The box that I had so carefully constructed of iron-hard wood and nailed together with special magic screws that couldn’t come unscrewed, the lid that fit so tight not even a whisper could escape. The box that I wanted to climb out of only to confront the impenetrable vault, the box I had created – now, I did not know how to escape from it.

I beat on the walls, barely banging within the limited space, sobbing and as my tears fell filling the box under me, the wood swelled. Slowly, it began to unfold around me, like a rose opening from a bud, watered with my tears.

I could not see anything. The inside of my vault was darkness and that scared me because I could not see if anything was in there with me. But at least I could hear myself speak. My words were gibberish, baby talk, the product of an unhinged mind. Which frightened me worse than being in the box.

“Crispin?” I whispered and dug through the myriad memories of all my past lives. In only a few instances had I lived to become an adult before being murdered, but one of those had been a teacher and a doctor. He knew what I was experiencing and how to come out of it.

A fugue state or catatonic; my mind so shattered by fearful events that it broke free to hide away from reality. Only when I was safe would I let the barriers drop and come out. The problem was that if I did not come out, I could not free myself from wherever or whoever had me. I was assuming that it was my father and not Matt.

I couldn’t take a quick peek and go back if it was still not safe, this didn’t work like that. Crispin’s memories held no answers for me, either.

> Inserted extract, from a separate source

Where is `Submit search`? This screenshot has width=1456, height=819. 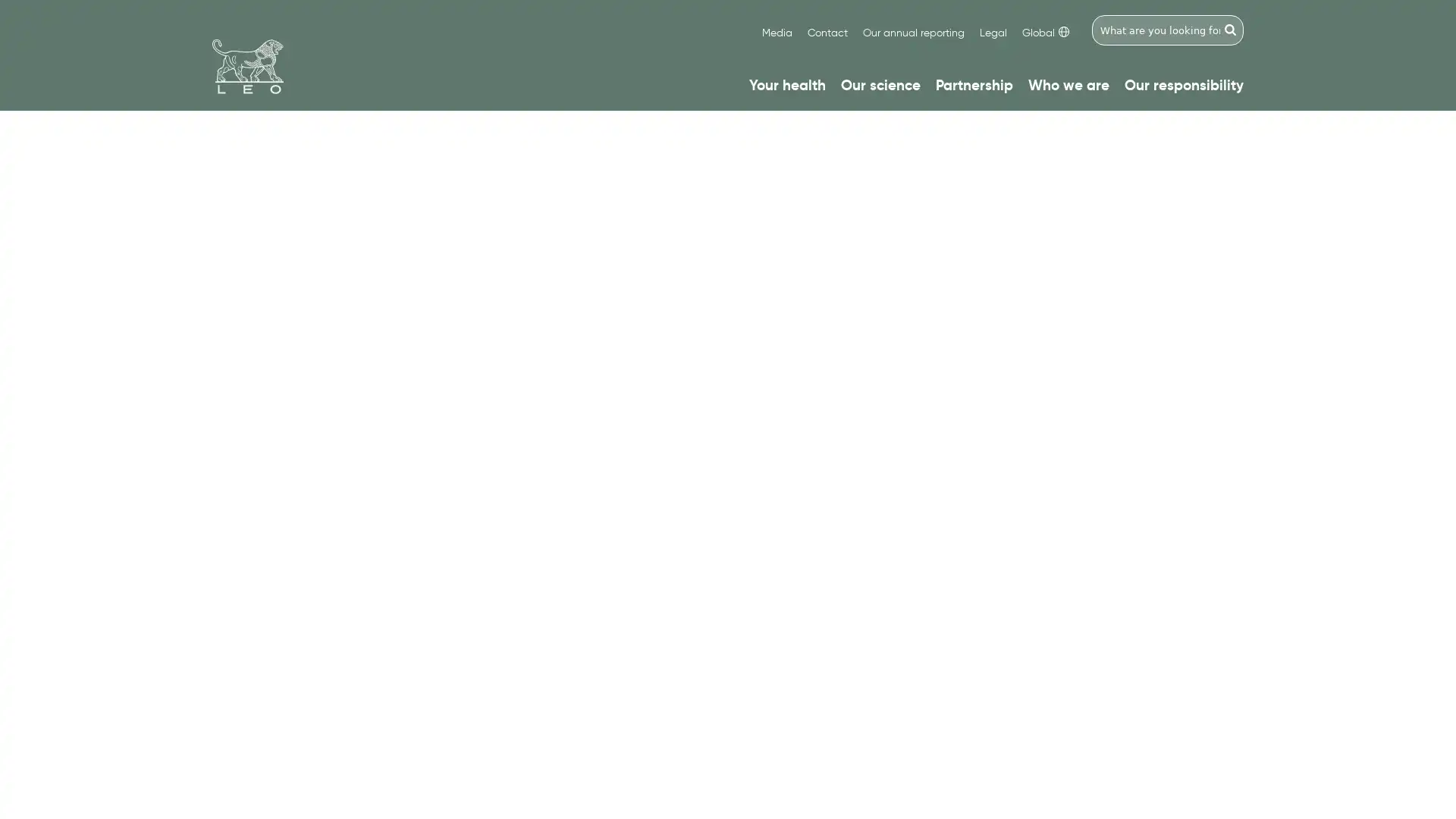 Submit search is located at coordinates (1230, 30).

I wasn’t conscious of my body. Realized that I couldn’t feel myself breathing, or hunger, thirst, no itches. No pressure on any part of me, my feet or backside so I wasn’t sure if I was standing, lying down or on my knees.

I pushed my hands out and felt only empty space around me. “What do I do?” I asked the darkness and it answered me. Sort of.

As I stared into nothingness, gradually the spot in front of my eyes grew lighter and brighter until I could see. The outline of a door, a knob and light glowing through the cracks of the door frame. Light from behind the door.

It looked like an ordinary wooden door with three panels and a regular doorknob. I walked toward it, my feet getting heavier and heavier until I could feel the floor underneath me, and the sensation of up, down, forward and back became tangible.

As my hand touched the knob, an electric shock passed through the metal into my body, yet it made me grip harder, not let go. I twisted the doorknob and it opened. I stepped through.